WHAT THIS TASK INVOLVES: Print the lines below exactly, beginning with the one that contains "Konfigurieren (734, 2565)" and stopping after the last line.

** Opening MATERIAL SHOWN block **

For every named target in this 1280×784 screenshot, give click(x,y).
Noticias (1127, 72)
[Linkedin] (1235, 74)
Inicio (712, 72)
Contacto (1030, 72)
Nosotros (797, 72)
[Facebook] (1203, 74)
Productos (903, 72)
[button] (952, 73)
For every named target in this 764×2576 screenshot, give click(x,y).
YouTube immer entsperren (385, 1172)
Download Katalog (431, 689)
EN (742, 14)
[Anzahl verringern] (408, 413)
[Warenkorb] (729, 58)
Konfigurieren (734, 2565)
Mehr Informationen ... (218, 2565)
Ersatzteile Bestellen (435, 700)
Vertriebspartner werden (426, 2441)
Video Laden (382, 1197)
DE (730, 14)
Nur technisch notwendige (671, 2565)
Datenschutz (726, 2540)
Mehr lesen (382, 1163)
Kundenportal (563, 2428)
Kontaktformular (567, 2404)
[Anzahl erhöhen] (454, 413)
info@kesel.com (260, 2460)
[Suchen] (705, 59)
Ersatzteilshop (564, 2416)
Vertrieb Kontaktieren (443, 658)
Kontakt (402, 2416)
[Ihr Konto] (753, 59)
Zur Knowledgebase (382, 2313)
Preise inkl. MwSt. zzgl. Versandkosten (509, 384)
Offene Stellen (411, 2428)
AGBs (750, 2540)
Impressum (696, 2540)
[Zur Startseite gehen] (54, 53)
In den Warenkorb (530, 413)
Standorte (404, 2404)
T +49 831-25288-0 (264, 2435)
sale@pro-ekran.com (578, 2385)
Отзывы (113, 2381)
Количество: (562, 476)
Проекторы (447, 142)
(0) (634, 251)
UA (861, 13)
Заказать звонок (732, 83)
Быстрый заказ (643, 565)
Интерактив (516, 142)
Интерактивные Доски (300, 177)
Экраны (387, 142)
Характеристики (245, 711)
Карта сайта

** Closing MATERIAL SHOWN block **

WRITTEN ANSWER:
Konfigurieren (734, 2565)
Mehr Informationen ... (218, 2565)
Ersatzteile Bestellen (435, 700)
Vertriebspartner werden (426, 2441)
Video Laden (382, 1197)
DE (730, 14)
Nur technisch notwendige (671, 2565)
Datenschutz (726, 2540)
Mehr lesen (382, 1163)
Kundenportal (563, 2428)
Kontaktformular (567, 2404)
[Anzahl erhöhen] (454, 413)
info@kesel.com (260, 2460)
[Suchen] (705, 59)
Ersatzteilshop (564, 2416)
Vertrieb Kontaktieren (443, 658)
Kontakt (402, 2416)
[Ihr Konto] (753, 59)
Zur Knowledgebase (382, 2313)
Preise inkl. MwSt. zzgl. Versandkosten (509, 384)
Offene Stellen (411, 2428)
AGBs (750, 2540)
Impressum (696, 2540)
[Zur Startseite gehen] (54, 53)
In den Warenkorb (530, 413)
Standorte (404, 2404)
T +49 831-25288-0 (264, 2435)
sale@pro-ekran.com (578, 2385)
Отзывы (113, 2381)
Количество: (562, 476)
Проекторы (447, 142)
(0) (634, 251)
UA (861, 13)
Заказать звонок (732, 83)
Быстрый заказ (643, 565)
Интерактив (516, 142)
Интерактивные Доски (300, 177)
Экраны (387, 142)
Характеристики (245, 711)
Карта сайта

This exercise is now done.